:: DIRECTION ::
Pick out each line of the records that contains the word "Task" and copy it. Case counts.

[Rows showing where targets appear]
·····
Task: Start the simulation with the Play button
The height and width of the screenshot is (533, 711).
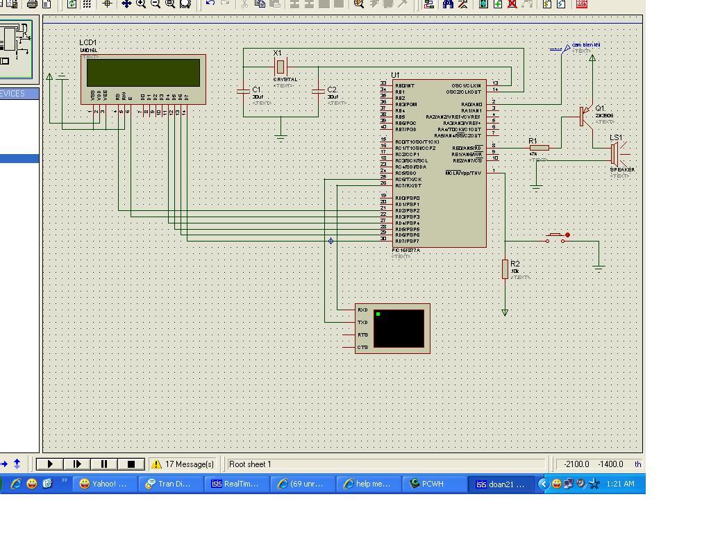Action: click(x=50, y=464)
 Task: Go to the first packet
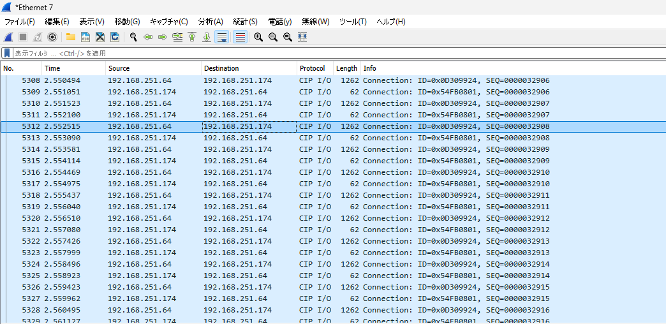192,37
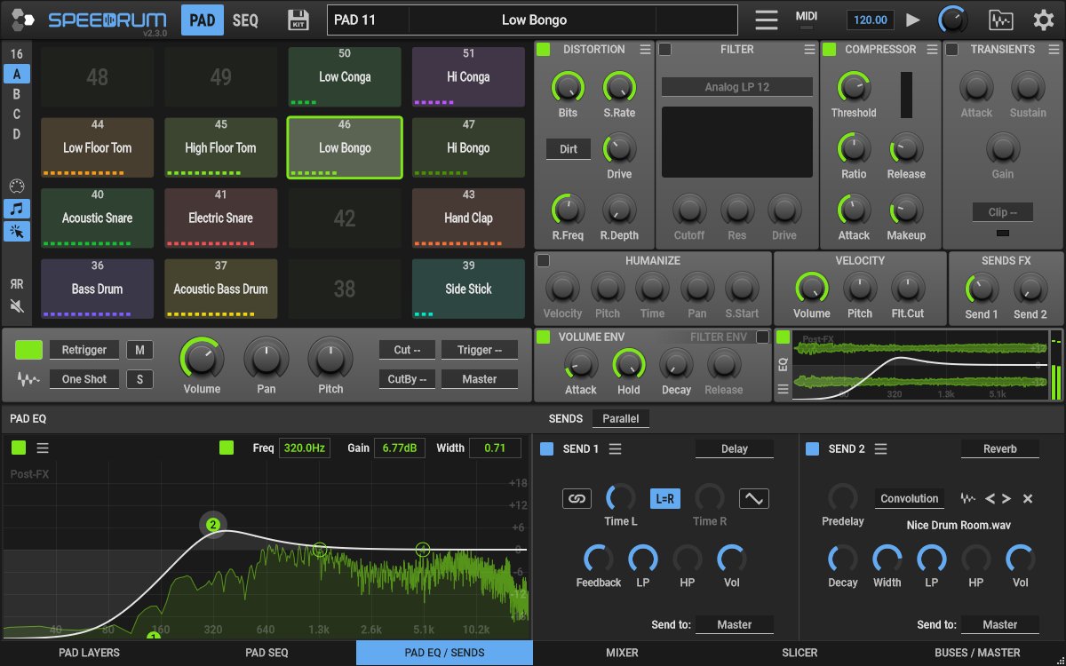The image size is (1066, 666).
Task: Open the Send 1 Delay effect dropdown
Action: point(734,449)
·····
:: CORRECT ANSWER ::
Task: Start the simulation with the Play button
 Task: Go to the first packet
Task: Open the Send 1 Delay effect dropdown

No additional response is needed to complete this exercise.